Direction
Copy every line of the listing below verbatim, with no changes.

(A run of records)
— START —

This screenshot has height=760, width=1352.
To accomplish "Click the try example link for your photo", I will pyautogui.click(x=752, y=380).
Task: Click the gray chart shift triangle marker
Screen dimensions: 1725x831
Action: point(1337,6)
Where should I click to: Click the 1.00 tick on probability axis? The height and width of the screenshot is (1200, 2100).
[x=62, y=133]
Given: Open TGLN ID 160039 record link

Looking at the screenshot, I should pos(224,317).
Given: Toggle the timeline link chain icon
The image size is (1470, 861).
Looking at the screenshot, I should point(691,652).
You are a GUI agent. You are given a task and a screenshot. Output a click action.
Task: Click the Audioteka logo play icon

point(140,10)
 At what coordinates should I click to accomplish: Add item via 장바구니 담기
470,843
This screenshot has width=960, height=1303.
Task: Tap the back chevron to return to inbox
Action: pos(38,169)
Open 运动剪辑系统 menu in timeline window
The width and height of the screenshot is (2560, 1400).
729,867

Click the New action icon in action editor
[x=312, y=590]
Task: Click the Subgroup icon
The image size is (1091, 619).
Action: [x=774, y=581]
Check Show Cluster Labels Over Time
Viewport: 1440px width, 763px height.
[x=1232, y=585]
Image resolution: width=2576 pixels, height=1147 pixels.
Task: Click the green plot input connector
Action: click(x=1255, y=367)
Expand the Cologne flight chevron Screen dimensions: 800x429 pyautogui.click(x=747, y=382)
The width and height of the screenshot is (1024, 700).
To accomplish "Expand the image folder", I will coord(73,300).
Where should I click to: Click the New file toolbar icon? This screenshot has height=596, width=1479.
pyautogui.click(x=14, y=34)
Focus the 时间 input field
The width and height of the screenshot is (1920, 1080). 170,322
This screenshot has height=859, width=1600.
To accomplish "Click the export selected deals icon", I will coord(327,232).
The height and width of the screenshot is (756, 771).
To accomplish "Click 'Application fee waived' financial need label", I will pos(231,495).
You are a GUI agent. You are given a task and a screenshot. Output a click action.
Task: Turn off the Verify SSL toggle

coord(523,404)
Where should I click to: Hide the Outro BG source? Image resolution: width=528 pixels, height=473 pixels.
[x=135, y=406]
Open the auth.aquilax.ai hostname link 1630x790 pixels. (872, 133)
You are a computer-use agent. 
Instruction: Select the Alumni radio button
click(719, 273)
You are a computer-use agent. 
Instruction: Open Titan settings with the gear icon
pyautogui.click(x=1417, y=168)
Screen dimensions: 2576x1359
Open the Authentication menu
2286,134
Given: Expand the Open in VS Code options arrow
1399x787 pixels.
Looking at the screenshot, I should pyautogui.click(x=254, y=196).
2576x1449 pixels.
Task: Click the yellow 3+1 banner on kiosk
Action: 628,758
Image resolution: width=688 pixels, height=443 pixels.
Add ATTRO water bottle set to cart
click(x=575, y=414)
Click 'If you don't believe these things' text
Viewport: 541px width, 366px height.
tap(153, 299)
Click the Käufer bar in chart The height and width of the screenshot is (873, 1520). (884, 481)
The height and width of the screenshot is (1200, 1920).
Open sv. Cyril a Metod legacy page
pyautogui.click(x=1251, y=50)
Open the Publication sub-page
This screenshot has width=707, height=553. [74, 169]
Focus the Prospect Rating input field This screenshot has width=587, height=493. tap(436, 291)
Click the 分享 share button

— END —

Solution to the exercise
This screenshot has height=760, width=1352.
To accomplish "Click the try example link for your photo", I will pyautogui.click(x=752, y=380).
Task: Click the gray chart shift triangle marker
Screen dimensions: 1725x831
Action: point(1337,6)
Where should I click to: Click the 1.00 tick on probability axis? The height and width of the screenshot is (1200, 2100).
[x=62, y=133]
Given: Open TGLN ID 160039 record link

Looking at the screenshot, I should pos(224,317).
Given: Toggle the timeline link chain icon
The image size is (1470, 861).
Looking at the screenshot, I should point(691,652).
You are a GUI agent. You are given a task and a screenshot. Output a click action.
Task: Click the Audioteka logo play icon

point(140,10)
 At what coordinates should I click to accomplish: Add item via 장바구니 담기
470,843
This screenshot has width=960, height=1303.
Task: Tap the back chevron to return to inbox
Action: pos(38,169)
Open 运动剪辑系统 menu in timeline window
The width and height of the screenshot is (2560, 1400).
729,867

Click the New action icon in action editor
[x=312, y=590]
Task: Click the Subgroup icon
The image size is (1091, 619).
Action: [x=774, y=581]
Check Show Cluster Labels Over Time
Viewport: 1440px width, 763px height.
[x=1232, y=585]
Image resolution: width=2576 pixels, height=1147 pixels.
Task: Click the green plot input connector
Action: click(x=1255, y=367)
Expand the Cologne flight chevron Screen dimensions: 800x429 pyautogui.click(x=747, y=382)
The width and height of the screenshot is (1024, 700).
To accomplish "Expand the image folder", I will coord(73,300).
Where should I click to: Click the New file toolbar icon? This screenshot has height=596, width=1479.
pyautogui.click(x=14, y=34)
Focus the 时间 input field
The width and height of the screenshot is (1920, 1080). 170,322
This screenshot has height=859, width=1600.
To accomplish "Click the export selected deals icon", I will coord(327,232).
The height and width of the screenshot is (756, 771).
To accomplish "Click 'Application fee waived' financial need label", I will pos(231,495).
You are a GUI agent. You are given a task and a screenshot. Output a click action.
Task: Turn off the Verify SSL toggle

coord(523,404)
Where should I click to: Hide the Outro BG source? Image resolution: width=528 pixels, height=473 pixels.
[x=135, y=406]
Open the auth.aquilax.ai hostname link 1630x790 pixels. (872, 133)
You are a computer-use agent. 
Instruction: Select the Alumni radio button
click(719, 273)
You are a computer-use agent. 
Instruction: Open Titan settings with the gear icon
pyautogui.click(x=1417, y=168)
Screen dimensions: 2576x1359
Open the Authentication menu
2286,134
Given: Expand the Open in VS Code options arrow
1399x787 pixels.
Looking at the screenshot, I should pyautogui.click(x=254, y=196).
2576x1449 pixels.
Task: Click the yellow 3+1 banner on kiosk
Action: 628,758
Image resolution: width=688 pixels, height=443 pixels.
Add ATTRO water bottle set to cart
click(x=575, y=414)
Click 'If you don't believe these things' text
Viewport: 541px width, 366px height.
tap(153, 299)
Click the Käufer bar in chart The height and width of the screenshot is (873, 1520). (884, 481)
The height and width of the screenshot is (1200, 1920).
Open sv. Cyril a Metod legacy page
pyautogui.click(x=1251, y=50)
Open the Publication sub-page
This screenshot has width=707, height=553. [74, 169]
Focus the Prospect Rating input field This screenshot has width=587, height=493. tap(436, 291)
Click the 分享 share button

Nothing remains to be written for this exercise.